● **TASK PROMPT**
Each line of the material must reappear unchanged in the answer.

══ DATA FOR THIS TASK ══

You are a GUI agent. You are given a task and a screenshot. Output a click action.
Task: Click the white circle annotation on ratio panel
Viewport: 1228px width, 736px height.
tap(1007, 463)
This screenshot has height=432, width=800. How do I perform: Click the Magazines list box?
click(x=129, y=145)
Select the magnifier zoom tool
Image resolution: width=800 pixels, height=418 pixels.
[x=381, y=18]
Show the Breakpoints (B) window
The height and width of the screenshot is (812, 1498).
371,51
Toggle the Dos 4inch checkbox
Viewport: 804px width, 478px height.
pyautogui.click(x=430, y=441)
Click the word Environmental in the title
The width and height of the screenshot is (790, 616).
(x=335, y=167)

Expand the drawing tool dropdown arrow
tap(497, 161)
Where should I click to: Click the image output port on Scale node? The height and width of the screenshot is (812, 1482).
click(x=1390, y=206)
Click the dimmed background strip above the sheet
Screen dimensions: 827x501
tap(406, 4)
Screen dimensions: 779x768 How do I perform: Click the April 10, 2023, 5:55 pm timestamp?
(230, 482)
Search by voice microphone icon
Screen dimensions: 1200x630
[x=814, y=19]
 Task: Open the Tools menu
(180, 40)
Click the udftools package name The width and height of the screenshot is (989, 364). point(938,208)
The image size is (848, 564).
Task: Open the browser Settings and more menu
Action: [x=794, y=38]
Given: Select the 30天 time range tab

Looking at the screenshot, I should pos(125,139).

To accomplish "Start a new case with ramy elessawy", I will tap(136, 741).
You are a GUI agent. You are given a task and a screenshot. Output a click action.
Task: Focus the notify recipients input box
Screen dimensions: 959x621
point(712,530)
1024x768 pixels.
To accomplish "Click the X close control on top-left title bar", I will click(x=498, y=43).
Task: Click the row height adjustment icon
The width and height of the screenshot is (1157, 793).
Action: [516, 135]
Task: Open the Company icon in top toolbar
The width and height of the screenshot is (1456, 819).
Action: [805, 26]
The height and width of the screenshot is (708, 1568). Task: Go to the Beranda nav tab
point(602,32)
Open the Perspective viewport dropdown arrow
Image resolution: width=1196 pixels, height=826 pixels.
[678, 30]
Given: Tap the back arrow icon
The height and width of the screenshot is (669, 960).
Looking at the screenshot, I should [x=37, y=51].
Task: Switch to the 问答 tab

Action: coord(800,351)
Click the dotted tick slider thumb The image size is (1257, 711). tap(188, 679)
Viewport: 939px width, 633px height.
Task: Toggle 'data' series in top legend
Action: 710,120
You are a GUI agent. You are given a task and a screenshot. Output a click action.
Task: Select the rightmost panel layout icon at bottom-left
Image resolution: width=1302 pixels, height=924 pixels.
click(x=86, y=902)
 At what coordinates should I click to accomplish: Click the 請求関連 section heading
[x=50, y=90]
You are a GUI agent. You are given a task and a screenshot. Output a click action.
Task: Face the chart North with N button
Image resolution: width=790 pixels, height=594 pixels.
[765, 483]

═══

● **EXERCISE RESULT**
You are a GUI agent. You are given a task and a screenshot. Output a click action.
Task: Click the white circle annotation on ratio panel
Viewport: 1228px width, 736px height.
tap(1007, 463)
This screenshot has height=432, width=800. How do I perform: Click the Magazines list box?
click(x=129, y=145)
Select the magnifier zoom tool
Image resolution: width=800 pixels, height=418 pixels.
[x=381, y=18]
Show the Breakpoints (B) window
The height and width of the screenshot is (812, 1498).
371,51
Toggle the Dos 4inch checkbox
Viewport: 804px width, 478px height.
pyautogui.click(x=430, y=441)
Click the word Environmental in the title
The width and height of the screenshot is (790, 616).
(x=335, y=167)

Expand the drawing tool dropdown arrow
tap(497, 161)
Where should I click to: Click the image output port on Scale node? The height and width of the screenshot is (812, 1482).
click(x=1390, y=206)
Click the dimmed background strip above the sheet
Screen dimensions: 827x501
tap(406, 4)
Screen dimensions: 779x768 How do I perform: Click the April 10, 2023, 5:55 pm timestamp?
(230, 482)
Search by voice microphone icon
Screen dimensions: 1200x630
[x=814, y=19]
 Task: Open the Tools menu
(180, 40)
Click the udftools package name The width and height of the screenshot is (989, 364). point(938,208)
The image size is (848, 564).
Task: Open the browser Settings and more menu
Action: [x=794, y=38]
Given: Select the 30天 time range tab

Looking at the screenshot, I should pos(125,139).

To accomplish "Start a new case with ramy elessawy", I will tap(136, 741).
You are a GUI agent. You are given a task and a screenshot. Output a click action.
Task: Focus the notify recipients input box
Screen dimensions: 959x621
point(712,530)
1024x768 pixels.
To accomplish "Click the X close control on top-left title bar", I will click(x=498, y=43).
Task: Click the row height adjustment icon
The width and height of the screenshot is (1157, 793).
Action: [516, 135]
Task: Open the Company icon in top toolbar
The width and height of the screenshot is (1456, 819).
Action: [805, 26]
The height and width of the screenshot is (708, 1568). Task: Go to the Beranda nav tab
point(602,32)
Open the Perspective viewport dropdown arrow
Image resolution: width=1196 pixels, height=826 pixels.
[678, 30]
Given: Tap the back arrow icon
The height and width of the screenshot is (669, 960).
Looking at the screenshot, I should [x=37, y=51].
Task: Switch to the 问答 tab

Action: coord(800,351)
Click the dotted tick slider thumb The image size is (1257, 711). tap(188, 679)
Viewport: 939px width, 633px height.
Task: Toggle 'data' series in top legend
Action: 710,120
You are a GUI agent. You are given a task and a screenshot. Output a click action.
Task: Select the rightmost panel layout icon at bottom-left
Image resolution: width=1302 pixels, height=924 pixels.
click(x=86, y=902)
 At what coordinates should I click to accomplish: Click the 請求関連 section heading
[x=50, y=90]
You are a GUI agent. You are given a task and a screenshot. Output a click action.
Task: Face the chart North with N button
Image resolution: width=790 pixels, height=594 pixels.
[765, 483]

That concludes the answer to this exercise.